Pet Health Advances: Are You Keeping Up?

Matthew C Dobbs

Matthew C Dobbs, BVM&S, Cert CHP, GDLaw, MRCVS is Global Chief Medical Officer, Destination Pet; Co-Chairman of the Clinical Advisory Board, MWI Animal Health; Director of AgriEPI; Head of Digital Strategy for Stonehaven and Trustee of the Animal Welfare Foundation.

In recent years, researchers and psychologists have demonstrated that there is indeed science behind the old adage that dogs look like their owners! These findings focused on the intense bonds that we as humans have forged with “man’s best friend”, noting the allure of familiarity, both in physical features and through shared personalities. These similarities are founded in our attraction for ‘similarity to ourselves’ and are believed to resonate from the appeal of an individual dog when we first choose him or her as our animal companion. So, with dogs proven to reflect our true nature – acting like us and looking like us – can the fullness of this similarity be extended to health too? Our opportunity to improve our lifestyle through exercise, diet and health screening has never been more convenient, all ensuring that we don’t just look like our pet but that we keep as fit and healthy as our pet too.

But if you thought that advanced healthcare is just for humans, you would be missing out on the revolutionary new shift now happening in animal health, as a plethora of new innovations and technologies are coming to the market. All of these help pet owners and their veterinarians to provide a proactive approach to their animals’ wellness. Driven by the advances made in diagnostics, wireless technology, machine learning and data applications, new apps, wearable pet tech and diagnostic tests are not just gimmicks, but provide detailed insight to a pet’s health and behaviour, allowing proactive health interventions and true preventative healthcare.

From wearables to geriatric health screens, our pets have never been better cared for. 

Many recent advances in pet health mirror developments in our own healthcare systems, and with the humanisation of pets, these services have been developed to provide an animal application, supporting pet health, from the new puppy or kitten, through to geriatric animal care. The latest advances include new genomic tests that can not only determine a young dog’s parentage, but can now screen for hereditary diseases, the likelihood of health problems associated with old age such as liver or kidney disease, and even be used to provide an insight into future temperament. Supporting the arrival of a new pet, new apps can help signpost owners to the suitability of a specific breed and nutritional advice and diets can be created, bespoke for each pet.

The aging pet is also well cared for with geriatric health screens commonplace as part of an aging
pet profile. Screenings help pick up early onset disease that can be treated or managed earlier in the process. Pet wearables using accelerometer technology can monitor exercise and rest period and be a useful adjunct to the growing obesity problem in pets.
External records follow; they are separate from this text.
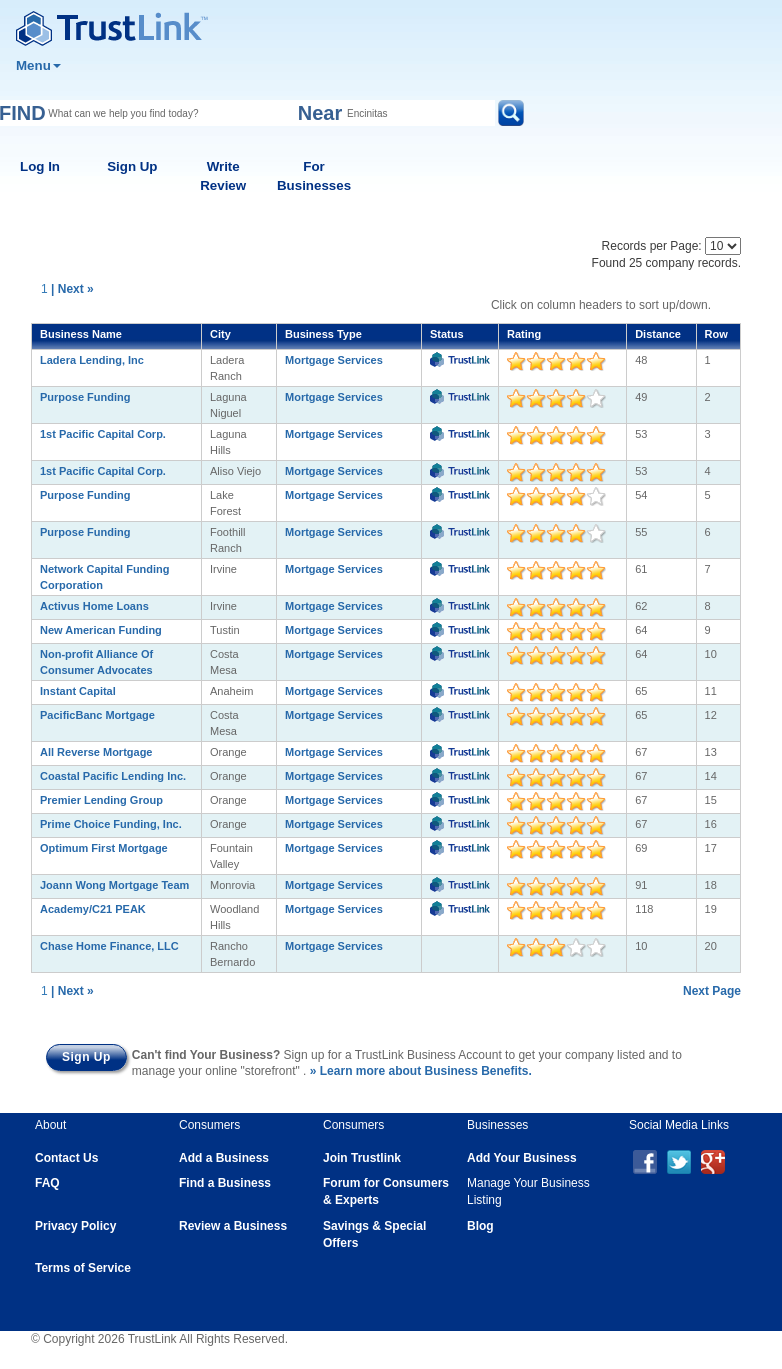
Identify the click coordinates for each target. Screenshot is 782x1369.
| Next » (72, 289)
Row (716, 334)
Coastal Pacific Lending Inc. (113, 776)
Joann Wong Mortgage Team (114, 885)
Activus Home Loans (94, 606)
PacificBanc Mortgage (97, 715)
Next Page (712, 991)
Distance (658, 334)
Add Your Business (522, 1158)
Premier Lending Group (101, 800)
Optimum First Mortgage (104, 848)
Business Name (81, 334)
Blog (480, 1226)
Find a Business (225, 1183)
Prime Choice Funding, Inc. (111, 824)
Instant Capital (78, 691)
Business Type (323, 334)
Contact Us (66, 1158)
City (220, 334)
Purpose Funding (85, 397)
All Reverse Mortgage (96, 752)
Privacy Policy (75, 1226)
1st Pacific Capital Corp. (103, 434)
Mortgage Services (334, 360)
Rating (524, 334)
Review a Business (233, 1226)
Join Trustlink (362, 1158)
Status (447, 334)
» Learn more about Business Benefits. (421, 1071)
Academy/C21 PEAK (93, 909)
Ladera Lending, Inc (92, 360)
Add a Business (224, 1158)
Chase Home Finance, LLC (109, 946)
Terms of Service (83, 1268)
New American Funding (101, 630)
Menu (38, 65)
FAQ (47, 1183)
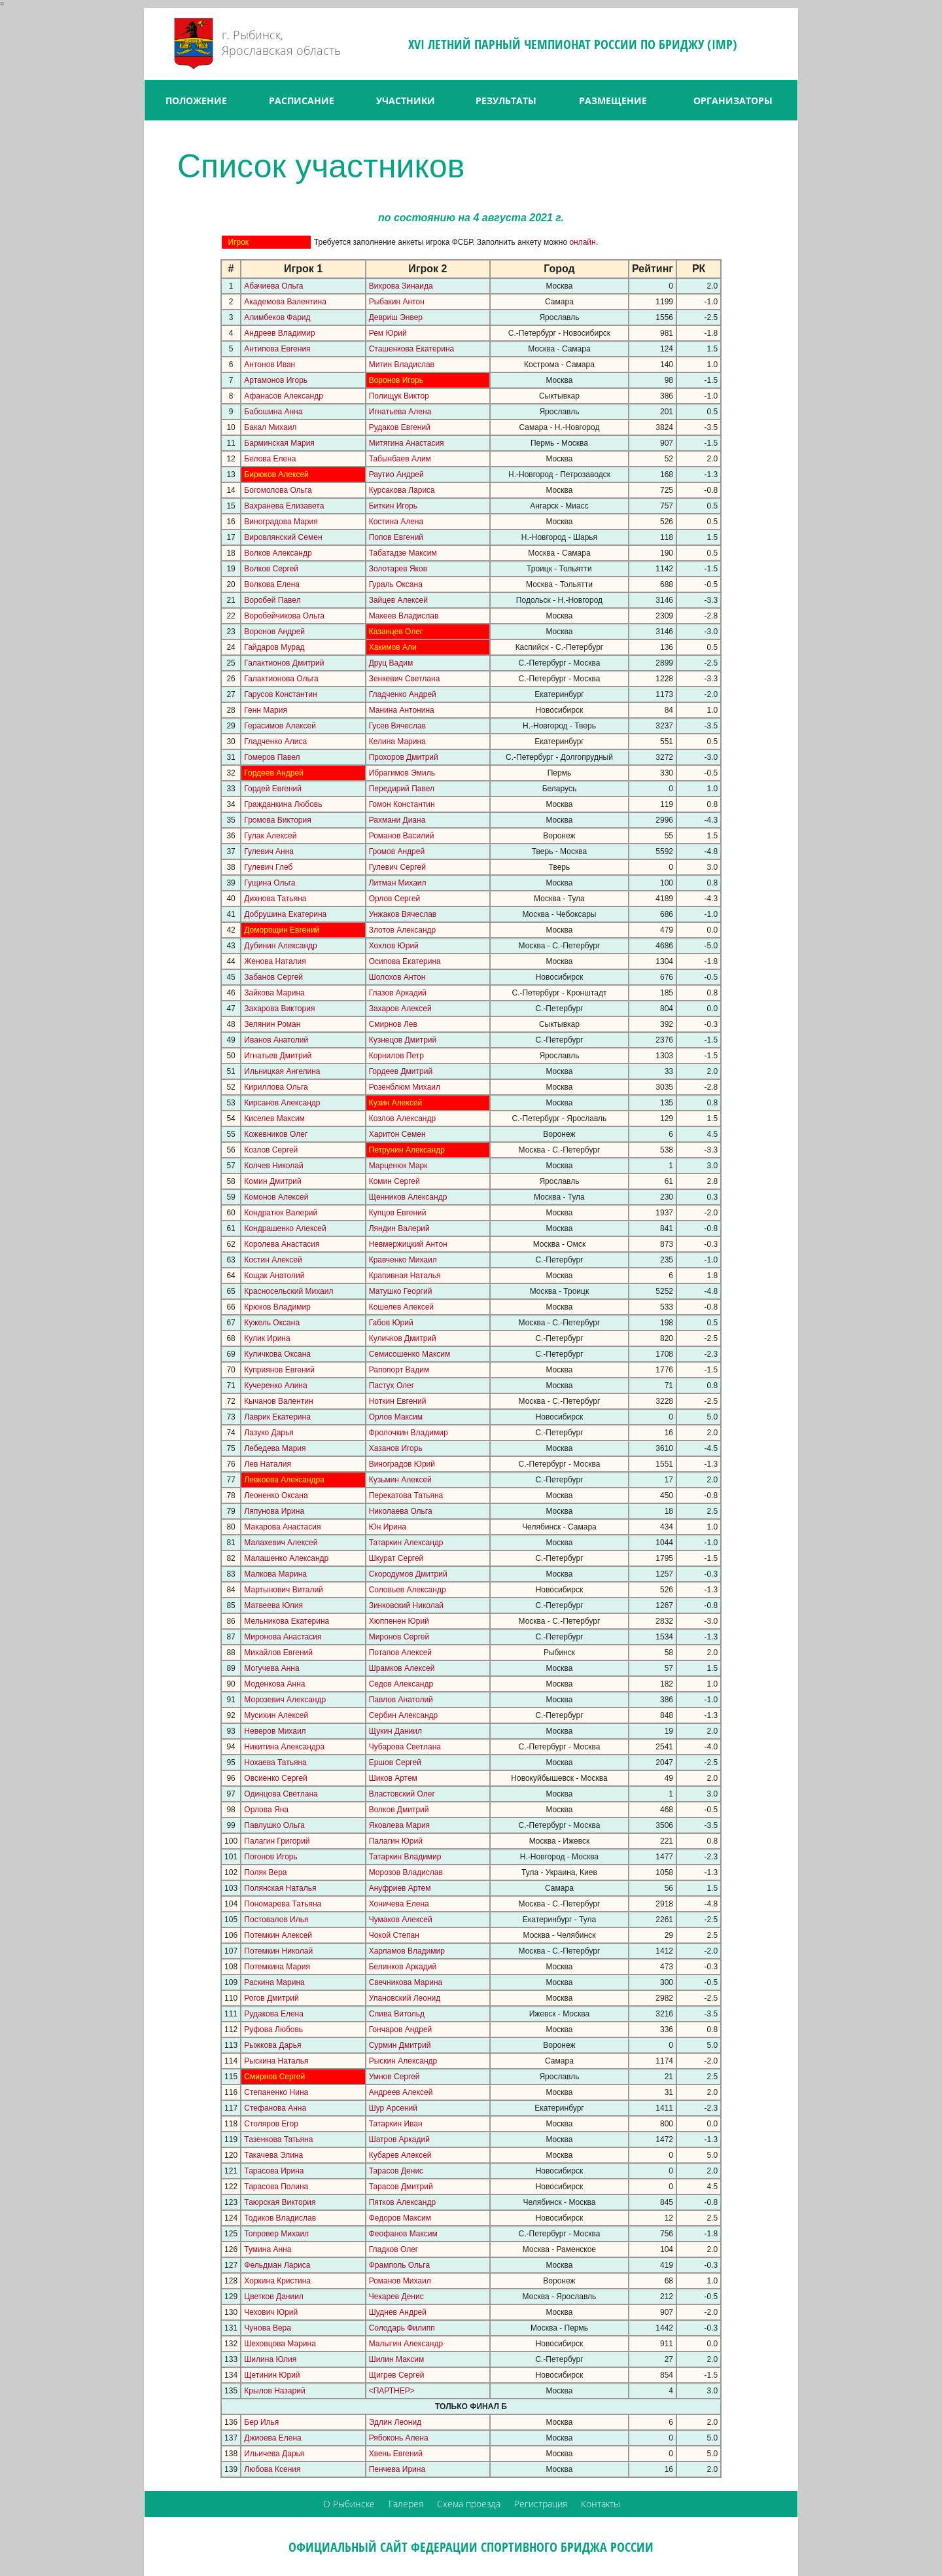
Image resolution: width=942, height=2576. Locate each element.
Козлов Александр (402, 1118)
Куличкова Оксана (277, 1354)
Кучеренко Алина (275, 1385)
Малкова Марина (275, 1574)
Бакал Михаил (270, 427)
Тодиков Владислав (280, 2218)
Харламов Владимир (407, 1951)
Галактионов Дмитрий (284, 663)
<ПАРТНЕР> (392, 2390)
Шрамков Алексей (402, 1668)
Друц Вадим (391, 663)
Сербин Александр (403, 1715)
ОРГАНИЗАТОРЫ (733, 100)
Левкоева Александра (284, 1479)
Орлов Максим (396, 1417)
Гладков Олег (394, 2249)
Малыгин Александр (406, 2343)
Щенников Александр (408, 1197)
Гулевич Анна (269, 851)
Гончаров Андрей (400, 2029)
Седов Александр (401, 1684)
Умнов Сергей (394, 2076)
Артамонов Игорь (275, 380)
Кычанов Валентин (278, 1401)
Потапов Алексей (400, 1652)
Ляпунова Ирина (274, 1511)
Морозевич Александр (285, 1699)
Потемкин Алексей (278, 1935)
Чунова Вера (267, 2328)
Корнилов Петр (396, 1055)
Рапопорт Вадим (399, 1369)
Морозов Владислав (406, 1872)
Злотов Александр (402, 930)
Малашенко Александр (286, 1558)
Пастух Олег (392, 1385)
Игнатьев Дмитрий (277, 1055)
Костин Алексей (273, 1259)
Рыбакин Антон (397, 301)
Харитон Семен (397, 1134)
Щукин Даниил (395, 1731)
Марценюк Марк (398, 1165)
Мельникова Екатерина (286, 1621)
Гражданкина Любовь (283, 804)
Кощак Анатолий (274, 1275)
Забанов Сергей (273, 977)
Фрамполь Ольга (399, 2265)
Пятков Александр (402, 2202)
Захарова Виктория (279, 1008)
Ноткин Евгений (398, 1401)
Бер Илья (261, 2422)
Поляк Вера (265, 1872)
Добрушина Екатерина (285, 914)
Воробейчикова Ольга (284, 615)
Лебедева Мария (274, 1448)
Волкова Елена (272, 584)
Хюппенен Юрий (399, 1621)
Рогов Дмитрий (271, 1998)
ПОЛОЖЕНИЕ (196, 100)
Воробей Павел (272, 600)
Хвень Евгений (396, 2453)
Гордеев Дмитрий (400, 1071)
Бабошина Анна (273, 411)
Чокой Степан (394, 1935)
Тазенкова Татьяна (278, 2139)
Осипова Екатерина (405, 961)
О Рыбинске (349, 2503)
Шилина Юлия (270, 2359)
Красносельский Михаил (288, 1291)
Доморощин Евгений (281, 930)
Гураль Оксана (396, 584)
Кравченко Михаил (403, 1259)
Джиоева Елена (272, 2437)
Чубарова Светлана (405, 1746)
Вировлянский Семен (283, 537)
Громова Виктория (277, 820)
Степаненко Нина (276, 2092)
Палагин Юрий (396, 1841)
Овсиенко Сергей (275, 1778)
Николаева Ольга (400, 1511)
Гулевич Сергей (397, 867)
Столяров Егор (271, 2123)
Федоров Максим (400, 2218)
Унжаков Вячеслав (403, 914)
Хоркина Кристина (277, 2280)
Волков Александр (277, 553)
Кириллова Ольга (275, 1087)
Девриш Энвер (396, 317)
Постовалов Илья (276, 1919)
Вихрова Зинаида (401, 286)
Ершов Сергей (395, 1762)
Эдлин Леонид (395, 2422)
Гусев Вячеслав (397, 725)
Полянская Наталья (280, 1888)
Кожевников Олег (275, 1134)
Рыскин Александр (403, 2061)
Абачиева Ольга (273, 286)
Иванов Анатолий (276, 1040)
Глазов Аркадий (398, 992)
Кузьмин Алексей (400, 1479)
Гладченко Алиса (275, 741)
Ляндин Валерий (399, 1228)
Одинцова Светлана (280, 1793)
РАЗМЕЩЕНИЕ (613, 100)
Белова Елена (270, 458)
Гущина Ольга (269, 882)
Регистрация (540, 2503)
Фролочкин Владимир (408, 1432)
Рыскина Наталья (276, 2061)
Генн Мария (265, 710)
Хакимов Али (393, 647)
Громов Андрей (397, 851)
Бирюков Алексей (276, 474)
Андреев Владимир (279, 333)
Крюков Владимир (277, 1307)
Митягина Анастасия (406, 443)
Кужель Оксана (272, 1322)
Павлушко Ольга (274, 1825)
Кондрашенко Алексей (285, 1228)
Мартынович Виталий (283, 1589)
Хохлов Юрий (394, 945)
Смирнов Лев (393, 1024)
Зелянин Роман (272, 1024)
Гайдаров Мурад (274, 647)
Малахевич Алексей (280, 1542)
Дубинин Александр (280, 945)
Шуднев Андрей (398, 2312)
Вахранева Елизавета (284, 505)
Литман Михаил (398, 882)
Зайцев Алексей (398, 600)
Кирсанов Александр (282, 1102)
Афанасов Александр (283, 396)
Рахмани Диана (397, 820)
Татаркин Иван (396, 2123)
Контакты (600, 2503)
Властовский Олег (402, 1793)
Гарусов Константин (280, 694)
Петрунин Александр (407, 1149)
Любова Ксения (272, 2469)
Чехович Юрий (271, 2312)
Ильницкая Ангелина (282, 1071)
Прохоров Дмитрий (403, 757)
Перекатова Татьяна (406, 1495)
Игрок (238, 242)
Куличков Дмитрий (402, 1338)
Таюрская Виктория (279, 2202)
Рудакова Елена (274, 2013)
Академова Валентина (285, 301)
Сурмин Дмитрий (400, 2045)
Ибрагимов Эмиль (402, 773)
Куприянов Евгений (279, 1369)
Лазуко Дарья (268, 1432)
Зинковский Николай (406, 1605)
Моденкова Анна (274, 1684)
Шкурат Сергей (396, 1558)
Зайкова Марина (274, 992)
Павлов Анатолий (401, 1699)
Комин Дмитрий (272, 1181)
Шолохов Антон (397, 977)
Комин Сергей (394, 1181)
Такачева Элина (273, 2155)
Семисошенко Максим (410, 1354)
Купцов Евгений (398, 1212)
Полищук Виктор (399, 396)
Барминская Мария (279, 443)
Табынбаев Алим (400, 458)
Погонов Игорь (270, 1856)
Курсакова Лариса (402, 490)
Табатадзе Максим (403, 553)
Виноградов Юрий (402, 1464)
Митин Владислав (401, 364)
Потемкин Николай (278, 1951)
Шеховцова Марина (279, 2343)
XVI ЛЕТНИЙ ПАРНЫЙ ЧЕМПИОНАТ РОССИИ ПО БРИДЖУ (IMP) (572, 44)
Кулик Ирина (267, 1338)
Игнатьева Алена (400, 411)
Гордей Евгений (273, 788)
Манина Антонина (401, 710)
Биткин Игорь (393, 505)
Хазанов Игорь (396, 1448)
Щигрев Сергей (397, 2375)
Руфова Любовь (273, 2029)
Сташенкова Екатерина (412, 348)
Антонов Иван (269, 364)
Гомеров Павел (272, 757)
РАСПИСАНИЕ (301, 100)
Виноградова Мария (280, 521)
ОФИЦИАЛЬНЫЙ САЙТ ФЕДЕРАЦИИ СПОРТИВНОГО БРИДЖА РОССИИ (471, 2547)
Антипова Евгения (277, 348)
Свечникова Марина (406, 1982)
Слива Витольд (397, 2013)
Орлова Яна (266, 1809)
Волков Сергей (271, 568)
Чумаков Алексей (400, 1919)
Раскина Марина (274, 1982)
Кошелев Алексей (401, 1307)
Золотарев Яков (398, 568)
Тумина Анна (267, 2249)
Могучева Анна (271, 1668)
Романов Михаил (400, 2280)
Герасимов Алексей (280, 725)
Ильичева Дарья (274, 2453)
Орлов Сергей (395, 898)
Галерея (406, 2503)
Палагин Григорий (276, 1841)
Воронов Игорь (396, 380)
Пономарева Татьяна (282, 1903)
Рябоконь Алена (398, 2437)
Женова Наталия (274, 961)
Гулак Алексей (270, 835)
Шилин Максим (397, 2359)
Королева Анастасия (281, 1244)
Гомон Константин (402, 804)
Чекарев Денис (396, 2296)
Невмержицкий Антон (408, 1244)
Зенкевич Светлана (404, 678)
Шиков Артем (393, 1778)
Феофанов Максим (403, 2233)
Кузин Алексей (396, 1102)
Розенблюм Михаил (404, 1087)
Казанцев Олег (396, 631)
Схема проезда (468, 2503)
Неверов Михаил (274, 1731)
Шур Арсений (393, 2108)
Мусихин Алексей (276, 1715)
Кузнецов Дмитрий (403, 1040)
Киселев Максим (274, 1118)
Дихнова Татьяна (275, 898)
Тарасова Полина (276, 2186)
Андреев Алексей (401, 2092)
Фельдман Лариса (277, 2265)
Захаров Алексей (400, 1008)
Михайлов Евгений (278, 1652)
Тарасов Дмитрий (401, 2186)
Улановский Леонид (405, 1998)
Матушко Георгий (400, 1291)
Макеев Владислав (404, 615)
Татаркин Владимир (405, 1856)
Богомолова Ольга (277, 490)
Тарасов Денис (396, 2170)
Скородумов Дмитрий (408, 1574)
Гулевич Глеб (268, 867)
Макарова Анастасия (282, 1526)
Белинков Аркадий (403, 1966)
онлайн (582, 242)
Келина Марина (397, 741)
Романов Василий (401, 835)
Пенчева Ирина (397, 2469)
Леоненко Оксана (275, 1495)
And supporting your pet with a prescription or age/breed/sex specific diets are now common ways of supporting positive health.

New apps, wearable pet tech and diagnostic tests are not just gimmicks, but provide detailed insight to a pet’s health and behaviour.

Fueling the development of animal health advances is the rise in the number of households with a pet. This is driven by the growth of younger people with more flexible lifestyles who are owning more pets and retired people who are living more active lives in old age. This growth is now predicted to further accelerate following the global COVID-19 pandemic, as more flexible working patterns allow people to accommodate pet ownership, which in turn is contributing to the market for new products and services that support the times when we are away from our pet.

One example is the Furbo, a new product that links via Wi-Fi and allows owners to interact with their pet by video and even provide them with a treat when they are away from home. Dog daycare in Europe and the US is growing exponentially, often using dog-cams to allow pet parents to “check in” to see how their pet is enjoying animal kindergarten. And for those pets who are stuck home alone, automated feed bowls and pet flaps can be remotely controlled to allow owners the opportunity to feed their pet while away or let them out into the garden for a doggy comfort break. If these new remote opportunities to interact with your pet don’t work, there are new medications to treat separation anxiety, supporting the mental health of any pet who can’t cope with time alone, away from their owner.

With the growing application of digital medicine and the growth in spending on our pets, routine health care for pets is now often superior to the healthcare of their owner. One example is dental care, where traditional veterinary services, limited to extractions, is now being replaced by advanced veterinary orthodontics, including root canal treatments, crown replacement and corrective braces, alongside the veterinary hygienists scale and polish, which no self-aware French Bull terrier should miss!

Developments in veterinary medicine and new pet service businesses are enhancing and improving the life of our pets and strengthening the human animal bond. From wearables to geriatric health screens, our pets have never been better cared for. Science can prove you may indeed look like your pet and now technology can demonstrate and support their health too.With all of these advances becoming popularised, it will help answer the question of whether or not your health keeps pace with your pet’s health too.